All of these areas are where your player's full RPG statistics come into play, as they effect how well they'll perform certain actions and work within certain roles out on the pitch. All of this is accomplished on the bottom screen - in fact, the lion's share of the game is played down there.

In addition to the skills that make up most of the moment-to-moment play, characters are also equipped with special moves for things like shooting, tackling, dancing around opponents with the ball and more. These are limited, so how and when you deploy them is a major tactical consideration.

Some of these skills can also be used to counter when your opponent uses one of their own, so they're not all about offence. It's in choosing what abilities to use and when that this really starts to feel like a proper sports and RPG mash-up - and it works well.

Outside of full matches, team captain and protagonist Mark can take three more members of his team with him out with him in downtime. In this you'll get to experience some of the side quests and the like, but there's also smaller four-a-side matches you'll be thrust into here. These are like your random encounters, short matches with specific objectives that offer additional chances to level up. You can also go back and challenge teams you've already defeated again to attempt to persuade their players to join your squad.

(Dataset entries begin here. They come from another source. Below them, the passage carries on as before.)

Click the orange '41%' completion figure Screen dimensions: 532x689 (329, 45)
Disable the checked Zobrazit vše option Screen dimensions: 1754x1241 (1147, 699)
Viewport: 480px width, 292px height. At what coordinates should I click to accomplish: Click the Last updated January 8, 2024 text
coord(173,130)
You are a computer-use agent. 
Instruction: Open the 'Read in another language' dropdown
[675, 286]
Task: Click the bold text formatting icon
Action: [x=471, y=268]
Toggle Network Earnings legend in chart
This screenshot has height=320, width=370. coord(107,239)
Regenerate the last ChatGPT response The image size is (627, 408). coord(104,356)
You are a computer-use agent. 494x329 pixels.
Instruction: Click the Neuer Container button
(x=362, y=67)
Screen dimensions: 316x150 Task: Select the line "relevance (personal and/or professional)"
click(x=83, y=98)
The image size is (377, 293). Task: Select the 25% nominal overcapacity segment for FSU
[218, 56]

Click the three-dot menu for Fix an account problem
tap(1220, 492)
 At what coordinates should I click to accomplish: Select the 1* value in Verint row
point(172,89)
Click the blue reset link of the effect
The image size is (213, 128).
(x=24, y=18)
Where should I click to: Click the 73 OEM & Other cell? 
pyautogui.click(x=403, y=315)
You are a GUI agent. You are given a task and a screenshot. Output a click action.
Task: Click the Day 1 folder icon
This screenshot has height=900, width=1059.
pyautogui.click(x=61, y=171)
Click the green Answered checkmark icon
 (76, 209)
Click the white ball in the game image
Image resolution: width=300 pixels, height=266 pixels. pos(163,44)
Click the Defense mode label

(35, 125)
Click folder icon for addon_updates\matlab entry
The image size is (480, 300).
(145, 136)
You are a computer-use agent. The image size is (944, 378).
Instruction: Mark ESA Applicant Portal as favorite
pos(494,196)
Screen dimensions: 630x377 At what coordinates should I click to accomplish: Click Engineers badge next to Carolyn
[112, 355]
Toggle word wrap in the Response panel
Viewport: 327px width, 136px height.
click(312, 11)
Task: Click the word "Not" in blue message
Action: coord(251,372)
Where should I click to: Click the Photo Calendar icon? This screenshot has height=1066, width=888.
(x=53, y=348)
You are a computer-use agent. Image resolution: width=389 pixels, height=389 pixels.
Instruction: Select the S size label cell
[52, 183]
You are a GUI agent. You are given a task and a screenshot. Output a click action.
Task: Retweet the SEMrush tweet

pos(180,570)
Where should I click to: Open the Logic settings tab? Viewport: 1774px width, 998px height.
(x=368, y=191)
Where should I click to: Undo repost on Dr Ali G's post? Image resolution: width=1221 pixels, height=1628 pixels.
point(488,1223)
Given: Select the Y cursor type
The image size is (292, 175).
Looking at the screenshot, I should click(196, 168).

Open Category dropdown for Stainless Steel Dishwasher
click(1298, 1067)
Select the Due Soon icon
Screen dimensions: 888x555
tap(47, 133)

The problem is even with all this on offer, downtime between the real big event matches begins to pile up and, sadly, become boring. I found myself desperately wanting to just skip ahead to the next big exciting game, and that's Inazuma Eleven 3's greatest downfall. It has an amazing 'battle' system with its matches, but it isn't quite feature rich enough outside them to really grab me completely.

Inazuma Eleven 3 is a fun title, and full football matches in it are exciting, exhilarating and tactical. This is a good game with the glint and glisten of a franchise that with development and growth could become really, truly great. As such, this one is definitely worth a look, and the series in general feels like one to watch.